White House chief of staff John Kelly said later the US would stand with Puerto Rico "until the job is done".
He also said the president was "exactly accurate" to assert that federal personnel are "not going to be there forever".
The storm killed at least 45 people in the US territory, while more than 100 others remain unaccounted for, say Puerto Rico officials.
The island is saddled with about $72bn in pre-hurricane debt that is being overseen by a federally created oversight board.
Chequebook comes out, empathy ends
Analysis by Anthony Zurcher, BBC North America reporter
Imagine a devastating hurricane hits New York City, and the president repeatedly notes how bad things were there before the disaster. Or, three weeks after an earthquake levels Los Angeles, he says the government won't provide aid "forever".
There would be outrage. It's difficult to even imagine such responses.
That, however, is how Donald Trump is handling hurricane-ravaged Puerto Rico. For the president, the US territory - occupying a political no-man's land between US statehood and independence - is different.
When the chequebook comes out, empathy ends and reality sets in. The administration and Congress are in the middle of tough negotiations over government spending and tax reform. Coming up with billions for Puerto Rico relief is an unwelcome challenge.
So the president has said there is a limit to the help available for these taxpaying US citizens. Things were bad before - and they may stay that way.
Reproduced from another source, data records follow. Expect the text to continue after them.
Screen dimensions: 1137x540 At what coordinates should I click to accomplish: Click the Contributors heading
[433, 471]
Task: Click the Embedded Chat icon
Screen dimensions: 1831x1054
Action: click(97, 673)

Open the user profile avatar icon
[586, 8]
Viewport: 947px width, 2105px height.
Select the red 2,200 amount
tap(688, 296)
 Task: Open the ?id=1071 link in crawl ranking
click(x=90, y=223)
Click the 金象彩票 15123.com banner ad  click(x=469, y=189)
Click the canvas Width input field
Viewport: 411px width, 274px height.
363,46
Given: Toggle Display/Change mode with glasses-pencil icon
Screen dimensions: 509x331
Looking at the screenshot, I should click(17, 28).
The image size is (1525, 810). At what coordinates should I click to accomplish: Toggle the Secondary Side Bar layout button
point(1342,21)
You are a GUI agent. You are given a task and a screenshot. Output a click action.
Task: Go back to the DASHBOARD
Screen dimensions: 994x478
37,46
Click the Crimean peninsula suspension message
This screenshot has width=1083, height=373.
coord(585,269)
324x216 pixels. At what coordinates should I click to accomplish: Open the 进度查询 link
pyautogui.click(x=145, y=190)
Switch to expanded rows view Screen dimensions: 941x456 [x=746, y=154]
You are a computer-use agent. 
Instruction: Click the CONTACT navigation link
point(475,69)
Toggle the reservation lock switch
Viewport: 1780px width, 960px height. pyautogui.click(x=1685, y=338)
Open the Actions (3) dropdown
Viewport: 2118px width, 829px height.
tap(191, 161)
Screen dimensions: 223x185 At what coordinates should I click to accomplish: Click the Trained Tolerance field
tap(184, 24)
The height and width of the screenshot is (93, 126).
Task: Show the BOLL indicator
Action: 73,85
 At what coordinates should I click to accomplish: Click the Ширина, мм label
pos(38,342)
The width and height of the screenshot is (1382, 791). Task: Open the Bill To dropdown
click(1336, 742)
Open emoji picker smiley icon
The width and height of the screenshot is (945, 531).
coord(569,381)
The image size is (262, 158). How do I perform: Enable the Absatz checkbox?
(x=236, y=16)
Mr Trump's tweets also provoked a backlash from some Democratic lawmakers, who accused him of preparing to abandon US citizens.
"There is still devastation, Americans are still dying. FEMA needs to stay until the job is done," Senate Democratic Leader Chuck Schumer replied on Twitter, using the acronym for the Federal Emergency Management Agency.
Puerto Rico-born congresswoman Nydia Velazquez, another New York Democrat, tweeted that Mr Trump's comments were "outrageous, indefensible and irresponsible", adding: "We will not allow our government to abandon our fellow citizens."
She has written to the Department of Homeland Security to request an investigation into the official death toll, which she says may be vastly under-reported, and could be as high as 450.
"The federal response is woefully adequate and now we are seeing numerous reports that the death toll is unknown or not being reported accurately," she wrote in a letter co-authored with Congressman Bennie Thompson of Mississippi.
"The whole nation deserves to know what is happening to our fellow citizens."
President Trump visited the US territory last week, where he told residents that recovery efforts had "thrown our budget a little out of whack".
He also said the islanders should be "very proud" the death toll was not as high as a "real catastrophe" like Hurricane Katrina, which devastated New Orleans in 2005.
The US president was pilloried by local officials after he threw rolls of paper towels at residents during his trip.
The San Juan mayor described that incident as "abominable".
But Mr Trump later depicted the outrage as confected, insisting to the Trinity Broadcasting Network that the crowd "were having fun" as he distributed "these beautiful, soft towels".